債務控除(葬式費用)

 葬式費用は被相続人の債務ではありませんが、相続開始に伴って必然的に発生することから国民感情を考慮して債務控除が認められています。

 ただし、債務控除が認めれる対象者及びその範囲は限定されています。

 

債務控除(葬式費用)の適用対象者

 

 債務控除(葬式費用)の適用を受けることができるのは、葬式費用負担者が

・相続人

・包括受遺者

・相続放棄者

・相続権喪失者(相続権を失った者)

 のいずれかに該当し、

 さらに、その葬式費用負担者の納税義務者の区分が、

・居住無制限納税義務者

・非居住無制限納税義務者

・相続開始時に国内に住所を有する特定納税義務者

 のいずれかに該当する場合に限られます。

 

葬式費用の範囲

 

 債務控除の適用を受けることができる葬式費用は「相続税法基本通達」により「葬式費用」として、債務控除の適用を受けることができない費用は「葬式費用でないもの」として、その範囲が区分されています。

 

・葬式費用

・葬式若しくは葬送に際し、又はこれらの前において埋葬、火葬、納骨又は遺がい若しくは
 遺骨の回送その他に要した費用(仮葬式と本葬式とを行うものにあってはその両者の費用) 
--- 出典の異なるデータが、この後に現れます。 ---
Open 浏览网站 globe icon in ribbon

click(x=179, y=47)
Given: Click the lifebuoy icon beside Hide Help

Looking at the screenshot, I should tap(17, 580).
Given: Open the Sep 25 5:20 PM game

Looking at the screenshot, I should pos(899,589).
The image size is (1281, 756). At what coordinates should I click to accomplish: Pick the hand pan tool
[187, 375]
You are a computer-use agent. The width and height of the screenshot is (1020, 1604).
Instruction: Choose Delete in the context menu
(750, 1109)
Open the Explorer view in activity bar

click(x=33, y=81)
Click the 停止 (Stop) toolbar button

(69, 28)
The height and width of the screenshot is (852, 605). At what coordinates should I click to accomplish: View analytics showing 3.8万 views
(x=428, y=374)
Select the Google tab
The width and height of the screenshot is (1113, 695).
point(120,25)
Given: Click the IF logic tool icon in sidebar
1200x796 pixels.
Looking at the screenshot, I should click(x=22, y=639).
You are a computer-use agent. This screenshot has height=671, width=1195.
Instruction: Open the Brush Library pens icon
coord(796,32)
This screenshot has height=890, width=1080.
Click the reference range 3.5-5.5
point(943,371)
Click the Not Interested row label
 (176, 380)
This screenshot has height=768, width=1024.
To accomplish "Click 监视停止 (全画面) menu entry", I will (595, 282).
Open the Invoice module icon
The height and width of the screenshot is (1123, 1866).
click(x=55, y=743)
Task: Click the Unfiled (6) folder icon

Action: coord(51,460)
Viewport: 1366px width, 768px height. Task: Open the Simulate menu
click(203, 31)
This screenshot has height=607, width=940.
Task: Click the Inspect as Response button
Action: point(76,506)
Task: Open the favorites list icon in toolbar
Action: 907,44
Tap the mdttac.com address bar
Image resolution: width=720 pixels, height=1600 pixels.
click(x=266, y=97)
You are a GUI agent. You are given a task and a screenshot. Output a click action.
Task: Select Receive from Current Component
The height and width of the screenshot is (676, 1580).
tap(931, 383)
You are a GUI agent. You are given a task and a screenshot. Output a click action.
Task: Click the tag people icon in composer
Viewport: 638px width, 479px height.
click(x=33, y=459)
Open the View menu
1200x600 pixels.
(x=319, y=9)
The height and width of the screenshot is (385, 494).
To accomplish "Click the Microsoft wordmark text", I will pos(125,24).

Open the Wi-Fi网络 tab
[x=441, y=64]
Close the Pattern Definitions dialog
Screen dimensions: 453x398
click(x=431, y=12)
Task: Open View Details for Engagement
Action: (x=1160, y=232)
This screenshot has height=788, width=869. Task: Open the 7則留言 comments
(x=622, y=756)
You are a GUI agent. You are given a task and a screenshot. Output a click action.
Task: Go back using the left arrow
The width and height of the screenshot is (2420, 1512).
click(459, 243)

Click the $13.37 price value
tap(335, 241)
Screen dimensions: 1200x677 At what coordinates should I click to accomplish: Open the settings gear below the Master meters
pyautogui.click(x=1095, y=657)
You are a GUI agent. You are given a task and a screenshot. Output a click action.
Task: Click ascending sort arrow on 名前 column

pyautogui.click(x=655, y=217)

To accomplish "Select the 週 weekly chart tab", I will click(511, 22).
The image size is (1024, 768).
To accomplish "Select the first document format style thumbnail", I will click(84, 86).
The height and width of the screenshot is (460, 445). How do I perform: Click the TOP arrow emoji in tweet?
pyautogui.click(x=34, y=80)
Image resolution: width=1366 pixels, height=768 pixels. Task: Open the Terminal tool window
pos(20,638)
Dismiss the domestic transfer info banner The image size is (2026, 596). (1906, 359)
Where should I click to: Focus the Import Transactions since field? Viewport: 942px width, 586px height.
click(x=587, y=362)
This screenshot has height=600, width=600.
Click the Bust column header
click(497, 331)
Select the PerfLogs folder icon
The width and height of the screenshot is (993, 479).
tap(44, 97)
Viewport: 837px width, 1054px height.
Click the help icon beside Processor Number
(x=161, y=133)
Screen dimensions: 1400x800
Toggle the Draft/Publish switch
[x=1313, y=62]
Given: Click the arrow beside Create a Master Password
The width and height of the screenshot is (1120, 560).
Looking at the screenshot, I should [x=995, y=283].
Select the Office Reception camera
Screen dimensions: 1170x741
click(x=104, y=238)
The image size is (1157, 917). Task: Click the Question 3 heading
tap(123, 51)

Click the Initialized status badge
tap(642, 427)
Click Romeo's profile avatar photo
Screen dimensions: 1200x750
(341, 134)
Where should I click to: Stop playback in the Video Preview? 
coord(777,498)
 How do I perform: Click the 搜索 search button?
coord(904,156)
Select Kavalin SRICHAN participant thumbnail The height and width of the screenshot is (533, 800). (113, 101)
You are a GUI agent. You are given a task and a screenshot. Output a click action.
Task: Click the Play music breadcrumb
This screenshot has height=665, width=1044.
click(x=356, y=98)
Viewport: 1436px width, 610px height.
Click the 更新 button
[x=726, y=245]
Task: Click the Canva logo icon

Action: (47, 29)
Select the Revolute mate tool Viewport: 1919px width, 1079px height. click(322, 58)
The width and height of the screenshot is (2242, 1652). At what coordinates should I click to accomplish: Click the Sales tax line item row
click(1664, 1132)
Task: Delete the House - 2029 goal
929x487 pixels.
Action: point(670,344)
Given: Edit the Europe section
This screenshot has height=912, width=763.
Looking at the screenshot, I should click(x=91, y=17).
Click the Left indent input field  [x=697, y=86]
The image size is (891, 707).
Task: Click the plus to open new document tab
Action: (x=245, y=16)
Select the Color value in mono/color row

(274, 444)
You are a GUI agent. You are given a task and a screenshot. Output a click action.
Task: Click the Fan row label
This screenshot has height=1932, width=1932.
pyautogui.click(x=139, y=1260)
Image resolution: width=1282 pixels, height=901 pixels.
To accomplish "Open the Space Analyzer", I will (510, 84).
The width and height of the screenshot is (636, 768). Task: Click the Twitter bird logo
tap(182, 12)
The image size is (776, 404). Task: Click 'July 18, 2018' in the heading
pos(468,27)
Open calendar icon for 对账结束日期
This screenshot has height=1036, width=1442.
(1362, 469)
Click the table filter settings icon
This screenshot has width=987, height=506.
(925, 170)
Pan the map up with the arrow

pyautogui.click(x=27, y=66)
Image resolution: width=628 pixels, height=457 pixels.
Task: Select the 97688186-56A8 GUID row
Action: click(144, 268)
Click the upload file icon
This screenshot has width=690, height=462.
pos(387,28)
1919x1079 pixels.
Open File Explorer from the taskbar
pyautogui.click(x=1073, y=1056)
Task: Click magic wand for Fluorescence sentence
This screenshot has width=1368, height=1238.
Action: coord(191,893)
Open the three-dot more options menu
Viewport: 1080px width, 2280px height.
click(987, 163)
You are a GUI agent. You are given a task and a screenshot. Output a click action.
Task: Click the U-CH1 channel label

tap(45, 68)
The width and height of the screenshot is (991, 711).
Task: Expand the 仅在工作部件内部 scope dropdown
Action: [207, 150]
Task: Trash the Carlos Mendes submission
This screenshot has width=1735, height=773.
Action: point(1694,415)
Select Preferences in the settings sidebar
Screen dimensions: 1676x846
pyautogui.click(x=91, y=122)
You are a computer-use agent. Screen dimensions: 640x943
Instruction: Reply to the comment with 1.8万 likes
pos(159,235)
・葬式に際し、施与した金品で、被相続人の職業、財産その他の事情に照らして相当程度と
 認められるものに要した費用

・上記のほか、葬式の前後に生じた出費で通常葬式に伴うものと認められるもの

・死体の捜索又は死体若しくは遺骨の運搬に要した費用

 「本葬式費用」「仮葬式費用」「密葬費用」「通夜費用」「納骨費用」「お布施」「会場費」「遺体運搬費」等が該当します。

 

 

・葬式費用でないもの

・香典返戻費用 (香典返し等)

・墓碑及び墓地の買入費並びに墓地の借入料

・法会に要する費用 (初七日法要費用、四十九日法要費用等)

・医学上又は裁判上の特別の処置に要した費用 (遺体解剖費用)

 受取った香典は、贈与税の非課税財産に該当し、相続税の課税財産にも該当しないため、香典返し等は、葬式費用に該当しません。